Choosing Supported File Formats

Identify Your File Formats

tDAR supports a number of commonly used file types, but no repository supports all file types. Review the data you plan to submit and make a list of the file type (e.g. document, image, datasets, etc.), the program used to create each file (e.g. Microsoft Word, Adobe Illustrator), and especially the file extension (i.e. usually the three to four letters at the end of the file name: surveyReport .doc, faunalData .xlsx).

Verify That tDAR Supports Your Formats

Table 1 contains information about which popular file formats tDAR supports. If your file type is not listed in the field “tDAR Supported File Types” then you will need to convert your files before submitting them to tDAR.

Converting Files         

File conversion tools can be found by searching the web using a phrase similar to “converting X file type to Y file type” where X is the file extension your data are in and Y is the file extension tDAR supports for that same resource type. 

Keep in mind that conversion tools may not translate your data perfectly. Be sure to compare the converted files to be sure they contain the same pertinent information as the original file.

Noting any file conversions in a resource’s “General Notes” metadata field is an excellent practice.

Table 1. tDAR Supported File Types 

Resource Type

Common File Types

tDAR Supported File Types

Documents

Microsoft (MS) Word (.doc, .docx)
OpenOffice Writer (.odt)
PDF (.pdf)
Corel Wordperfect (.wpd)
Rich Text Format (.rtf)
Plain Text (.txt)

PDF(.pdf, .pdfa)
MS Word (.doc, .docx)
Plain Text (.txt)

Images

Bitmap (.bmp)
JPEG (.jpg)
GIF (.gif)
PNG (.png)
TIFF(.tif)
Adobe Photoshop (.psd)
Adobe Illustrator (.ai)
Encapsulated PostScript (.eps)
Scalable Vector Graphics (.svg)

JPEG (.jpg)
Bitmap (.bmp)
TIFF (.tif)
PNG (.png)
GIF (.gif)

Datasets

MS Excel (.xls, .xlsx)
MS Works (.wks)
MS Access (.accdb, .mdb, .mdbx)
OpenOffice Calc (.ods)
OpenOffice Base (.odb)
Dbase (.dbf)

MS Excel (.xls, .xlsx)
MS Access (.mdb, .mdbx)
Comma-separated Values (.csv)

Coding Sheets

-----

MS Excel (.xls, .xlsx)
Comma-separated Values (.csv)
Text (entered on tDAR webpage)

Ontologies

-----

Web Ontology Language (.owl)

Sensory Data

-----

JPEG (.jpg)
TIFF (.tif)
ZIP Archive (.zip)
TAR Archive (.tar, .tgz)
GIF (.gif)

Geospatial Files -----

"jpw" or "tfw"

"aux" and "aux.xml"

"ovr" or "rrd"

"shp"

  "shx":

"dbf"

  "prj"

  "sbn", "sbx"

  "fbn", "fbx"

  "ain", "aih"

  "atx"

  "ixs", "mxs"

  "cpg"

  "mdb" and "gdb"

Testing Your Plan

Pilot Ingest

After organizing your data, you may want to test your strategy with a small portion of your data to be sure that your plan will work as expected.
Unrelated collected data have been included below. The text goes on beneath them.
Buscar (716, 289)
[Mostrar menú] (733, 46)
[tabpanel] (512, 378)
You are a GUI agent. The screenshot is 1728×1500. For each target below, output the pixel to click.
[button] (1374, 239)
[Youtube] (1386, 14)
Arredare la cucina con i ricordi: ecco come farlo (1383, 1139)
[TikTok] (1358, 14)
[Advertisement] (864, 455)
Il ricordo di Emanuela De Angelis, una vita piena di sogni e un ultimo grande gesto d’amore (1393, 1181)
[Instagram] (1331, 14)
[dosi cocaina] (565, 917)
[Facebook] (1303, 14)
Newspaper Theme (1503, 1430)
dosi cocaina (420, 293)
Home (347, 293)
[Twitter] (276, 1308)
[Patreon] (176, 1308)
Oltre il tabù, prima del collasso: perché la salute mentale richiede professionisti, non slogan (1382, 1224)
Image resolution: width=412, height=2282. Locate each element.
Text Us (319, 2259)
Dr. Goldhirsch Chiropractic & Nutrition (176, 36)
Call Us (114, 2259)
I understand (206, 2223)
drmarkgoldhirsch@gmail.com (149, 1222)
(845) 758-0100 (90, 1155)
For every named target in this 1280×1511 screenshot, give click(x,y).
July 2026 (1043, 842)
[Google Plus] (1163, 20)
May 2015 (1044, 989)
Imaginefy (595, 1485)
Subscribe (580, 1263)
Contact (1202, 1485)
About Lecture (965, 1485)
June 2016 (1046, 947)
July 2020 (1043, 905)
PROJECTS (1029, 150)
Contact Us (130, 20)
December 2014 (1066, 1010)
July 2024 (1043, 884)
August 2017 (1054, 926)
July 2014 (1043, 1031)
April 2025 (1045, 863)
Choose a representative sample of the types of files you will be creating metadata for and uploading. Be sure to include at least one example of each file type.

Upload your sample files and create metadata for the resources. Test the search function to be sure that your resources appear when a user searches for something you include in your metadata.

Try searching, accessing, and downloading any resources you have marked as confidential or embargoed. Check downloaded files to be sure that redacted information cannot be found visually or by using a program’s text search functions.

If everything did not work properly, now is the time to revise your plan and organization strategy and try the pilot ingest again.

If everything works as expected, congratulations! You are ready to begin uploading your data into tDAR, and will have saved yourself a lot of angst and frustration by preparing properly.